After his son Courtland Ford decommitted from LSU in June of 2019, he started seeing reports about the offensive tackle's supposed injury history, that he had knee problems that raised red flags. As the family set out on subsequent recruiting visits, at least two programs asked if it would be all right for their team doctors to examine Courtland. Meanwhile, he had gone from a highly-regarded 4-star prospect to a 3-star.

Even now, as Ford enters fall camp as USC's projected starting left tackle as a redshirt freshman, his father can't hide the frustration in reflecting back on the recruiting process.

"That's the one thing -- people always say injury. If you even read some of the articles that have even been printed by USC reporters ... they don't even really understand that he wasn't injured. So people throw injury out there as if he's damaged goods, but that's not the case," Clinton Ford said over the phone this week. "We decided to get a corrective procedure done so that he can have a long career. It wasn't an operation where he had his knees operated on or anything like that. He had part of his femur cut to straighten his leg out. It didn't have nothing to do with his knee. ...

"He came back and played every snap junior year and [senior year]. He never missed a snap and I couldn't understand how anybody could say he had knee problems or injury issues or anything and he just played 25-26 games.

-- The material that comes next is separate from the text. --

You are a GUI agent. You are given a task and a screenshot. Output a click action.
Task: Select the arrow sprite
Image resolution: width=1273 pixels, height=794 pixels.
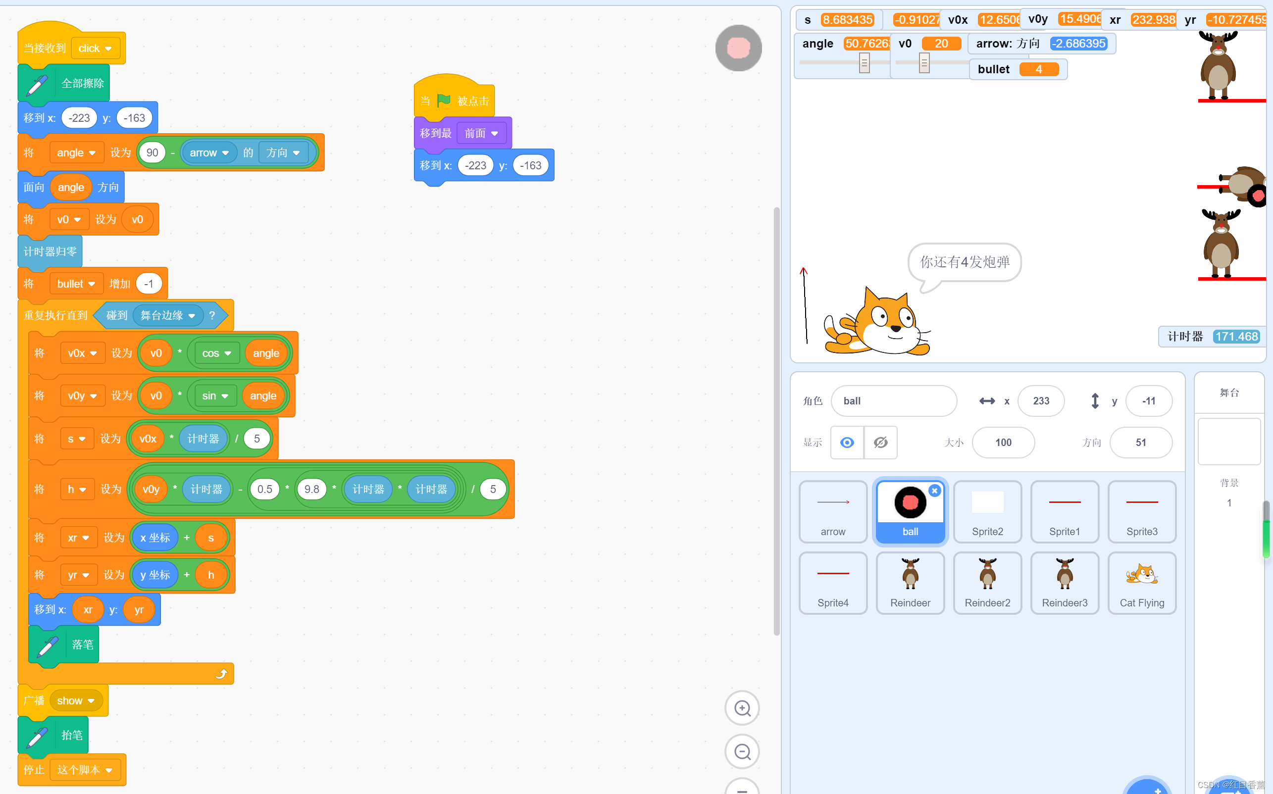[832, 511]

He played two straight seasons not missing a snap, he had never been hurt on the field, but all of a sudden he's injury-prone or he's damaged good. We're thankful for USC. We are. And I know Courtland's on a mission to give them everything and more."

Indeed, the way Ford's recruitment unfolded has ultimately proven to be USC's considerable gain.

To start the story at the beginning, though, it was October of Ford's sophomore year at Cedar Hill High School in Cedar Hill, Texas. There had been a coaching change, his team wasn't off to a great start and the family felt it might be the ideal time to undergo a corrective procedure that would provide Ford a clearer path to a long-term football career.

"I got my legs corrected. They weren't straight. It was just a corrective surgery. It was nothing football-related. I didn't have a football injury," the younger Ford explained this week. "It was a corrective surgery, genetics, so I got that fixed and I'm ready. Just went through the process, grinded my way back and here I am today."

Clinton Ford said the procedure was called an osteotomy, and the younger Ford had one leg fixed that October of his sophomore year and the other that December.